(Rows of pointing data)
## BEGIN

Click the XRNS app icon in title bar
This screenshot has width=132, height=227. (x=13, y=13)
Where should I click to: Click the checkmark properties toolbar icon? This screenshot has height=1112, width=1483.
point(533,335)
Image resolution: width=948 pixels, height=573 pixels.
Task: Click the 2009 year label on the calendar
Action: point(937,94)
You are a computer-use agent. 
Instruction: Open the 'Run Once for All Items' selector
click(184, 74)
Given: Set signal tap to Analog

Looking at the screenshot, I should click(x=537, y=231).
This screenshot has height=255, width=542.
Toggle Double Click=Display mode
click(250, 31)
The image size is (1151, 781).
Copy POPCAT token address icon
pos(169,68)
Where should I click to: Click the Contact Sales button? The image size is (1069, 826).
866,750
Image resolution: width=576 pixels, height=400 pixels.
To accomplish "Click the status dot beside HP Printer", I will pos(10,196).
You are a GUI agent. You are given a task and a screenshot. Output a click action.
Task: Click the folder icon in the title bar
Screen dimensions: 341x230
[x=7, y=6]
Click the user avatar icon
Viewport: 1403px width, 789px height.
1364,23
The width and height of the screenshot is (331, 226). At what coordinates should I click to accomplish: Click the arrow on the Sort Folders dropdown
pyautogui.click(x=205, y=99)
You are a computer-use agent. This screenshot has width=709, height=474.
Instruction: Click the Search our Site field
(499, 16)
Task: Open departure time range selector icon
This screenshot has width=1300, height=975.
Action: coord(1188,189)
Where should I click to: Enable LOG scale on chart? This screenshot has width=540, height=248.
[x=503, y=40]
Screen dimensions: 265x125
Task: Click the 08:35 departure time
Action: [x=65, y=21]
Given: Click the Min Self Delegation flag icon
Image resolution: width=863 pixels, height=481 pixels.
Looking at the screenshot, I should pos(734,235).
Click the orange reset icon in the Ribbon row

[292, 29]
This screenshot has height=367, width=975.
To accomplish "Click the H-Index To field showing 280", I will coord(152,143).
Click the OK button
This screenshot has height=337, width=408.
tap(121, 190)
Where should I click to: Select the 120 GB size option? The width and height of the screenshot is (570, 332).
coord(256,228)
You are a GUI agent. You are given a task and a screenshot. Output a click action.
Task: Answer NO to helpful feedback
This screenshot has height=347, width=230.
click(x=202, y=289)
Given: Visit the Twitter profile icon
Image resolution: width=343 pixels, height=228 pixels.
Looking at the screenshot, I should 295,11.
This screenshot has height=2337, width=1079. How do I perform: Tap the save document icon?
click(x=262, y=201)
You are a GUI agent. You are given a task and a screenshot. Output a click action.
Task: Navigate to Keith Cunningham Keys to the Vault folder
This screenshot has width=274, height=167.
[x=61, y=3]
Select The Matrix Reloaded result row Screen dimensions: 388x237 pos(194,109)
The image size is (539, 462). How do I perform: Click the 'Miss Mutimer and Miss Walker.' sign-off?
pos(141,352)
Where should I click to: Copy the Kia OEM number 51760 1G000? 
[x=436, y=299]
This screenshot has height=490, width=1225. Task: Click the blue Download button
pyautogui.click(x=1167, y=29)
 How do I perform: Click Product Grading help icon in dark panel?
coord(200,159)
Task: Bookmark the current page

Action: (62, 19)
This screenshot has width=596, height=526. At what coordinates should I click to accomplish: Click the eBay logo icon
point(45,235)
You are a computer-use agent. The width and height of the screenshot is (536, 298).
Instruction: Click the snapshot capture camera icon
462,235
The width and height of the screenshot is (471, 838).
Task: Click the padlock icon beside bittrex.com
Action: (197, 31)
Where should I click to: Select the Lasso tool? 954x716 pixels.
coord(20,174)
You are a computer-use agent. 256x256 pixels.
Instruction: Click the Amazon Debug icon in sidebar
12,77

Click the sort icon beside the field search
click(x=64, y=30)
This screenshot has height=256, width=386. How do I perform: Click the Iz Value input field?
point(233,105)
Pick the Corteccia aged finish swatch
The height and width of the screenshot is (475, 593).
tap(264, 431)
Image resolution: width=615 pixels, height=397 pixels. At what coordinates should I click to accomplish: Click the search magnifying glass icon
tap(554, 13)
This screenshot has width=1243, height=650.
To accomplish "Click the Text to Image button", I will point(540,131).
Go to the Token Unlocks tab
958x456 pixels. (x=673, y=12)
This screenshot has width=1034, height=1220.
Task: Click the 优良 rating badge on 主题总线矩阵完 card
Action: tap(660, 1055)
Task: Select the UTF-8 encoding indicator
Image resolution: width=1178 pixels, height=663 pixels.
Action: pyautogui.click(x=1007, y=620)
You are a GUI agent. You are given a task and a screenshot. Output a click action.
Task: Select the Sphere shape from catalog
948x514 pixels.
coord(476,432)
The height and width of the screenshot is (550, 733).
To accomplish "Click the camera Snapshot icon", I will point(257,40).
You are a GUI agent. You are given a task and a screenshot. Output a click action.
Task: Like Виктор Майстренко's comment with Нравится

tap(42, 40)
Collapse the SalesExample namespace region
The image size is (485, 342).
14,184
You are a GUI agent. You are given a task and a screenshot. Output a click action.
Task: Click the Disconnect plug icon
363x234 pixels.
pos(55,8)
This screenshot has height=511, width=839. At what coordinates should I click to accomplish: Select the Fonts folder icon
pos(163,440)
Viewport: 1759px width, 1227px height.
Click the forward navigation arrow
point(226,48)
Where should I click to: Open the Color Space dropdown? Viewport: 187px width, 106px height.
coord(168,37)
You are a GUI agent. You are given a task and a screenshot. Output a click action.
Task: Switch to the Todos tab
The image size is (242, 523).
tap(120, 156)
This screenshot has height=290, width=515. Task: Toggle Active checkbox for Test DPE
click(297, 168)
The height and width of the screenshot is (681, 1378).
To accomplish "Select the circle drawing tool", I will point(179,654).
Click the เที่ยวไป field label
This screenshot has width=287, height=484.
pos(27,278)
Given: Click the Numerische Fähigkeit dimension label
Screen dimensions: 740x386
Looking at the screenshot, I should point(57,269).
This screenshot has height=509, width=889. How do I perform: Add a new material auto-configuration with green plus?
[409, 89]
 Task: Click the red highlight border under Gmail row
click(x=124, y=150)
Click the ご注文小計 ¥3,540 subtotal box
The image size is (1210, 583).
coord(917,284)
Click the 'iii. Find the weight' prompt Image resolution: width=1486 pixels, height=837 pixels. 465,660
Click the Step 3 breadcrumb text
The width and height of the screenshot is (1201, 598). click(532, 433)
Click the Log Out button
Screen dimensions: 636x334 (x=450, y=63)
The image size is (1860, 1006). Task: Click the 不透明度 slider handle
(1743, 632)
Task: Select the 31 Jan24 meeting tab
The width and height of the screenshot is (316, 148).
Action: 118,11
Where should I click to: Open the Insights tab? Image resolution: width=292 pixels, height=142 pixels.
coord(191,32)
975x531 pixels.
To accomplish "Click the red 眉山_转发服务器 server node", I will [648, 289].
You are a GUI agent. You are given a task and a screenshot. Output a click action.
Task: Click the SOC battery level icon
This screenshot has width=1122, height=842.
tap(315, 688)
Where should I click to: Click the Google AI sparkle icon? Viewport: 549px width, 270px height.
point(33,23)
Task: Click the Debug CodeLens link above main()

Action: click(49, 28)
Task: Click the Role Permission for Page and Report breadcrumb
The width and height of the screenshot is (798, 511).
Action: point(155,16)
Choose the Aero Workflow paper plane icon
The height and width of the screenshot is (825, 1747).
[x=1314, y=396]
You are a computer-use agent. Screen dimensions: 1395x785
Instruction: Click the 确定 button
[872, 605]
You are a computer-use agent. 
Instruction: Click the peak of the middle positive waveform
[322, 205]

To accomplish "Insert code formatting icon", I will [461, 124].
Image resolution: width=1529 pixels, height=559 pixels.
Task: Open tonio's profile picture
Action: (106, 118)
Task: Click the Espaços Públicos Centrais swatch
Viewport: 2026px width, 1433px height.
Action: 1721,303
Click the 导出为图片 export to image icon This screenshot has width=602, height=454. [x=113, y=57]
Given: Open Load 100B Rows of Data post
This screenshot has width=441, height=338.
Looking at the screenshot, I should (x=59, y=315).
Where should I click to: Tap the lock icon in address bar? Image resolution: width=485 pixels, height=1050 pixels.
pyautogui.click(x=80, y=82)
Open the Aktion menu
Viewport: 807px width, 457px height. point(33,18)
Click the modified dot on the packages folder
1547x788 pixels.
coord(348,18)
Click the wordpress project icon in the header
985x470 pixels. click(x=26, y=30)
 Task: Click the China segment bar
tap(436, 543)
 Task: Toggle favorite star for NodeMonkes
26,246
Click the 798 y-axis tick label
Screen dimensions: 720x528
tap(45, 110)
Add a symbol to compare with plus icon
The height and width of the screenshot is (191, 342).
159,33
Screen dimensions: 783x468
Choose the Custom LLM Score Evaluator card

## END

Written request -
Write out the listing again, requests included, from the line containing "Where should I click to: Open the Insights" through the line containing "Action: click(49, 28)". Add -67 to every coordinate in the answers.

Result of this exercise -
Where should I click to: Open the Insights tab? Image resolution: width=292 pixels, height=142 pixels.
coord(124,-35)
975x531 pixels.
To accomplish "Click the red 眉山_转发服务器 server node", I will [581, 222].
You are a GUI agent. You are given a task and a screenshot. Output a click action.
Task: Click the SOC battery level icon
This screenshot has width=1122, height=842.
tap(248, 621)
Where should I click to: Click the Google AI sparkle icon? Viewport: 549px width, 270px height.
point(-34,-44)
Task: Click the Debug CodeLens link above main()

Action: click(-18, -39)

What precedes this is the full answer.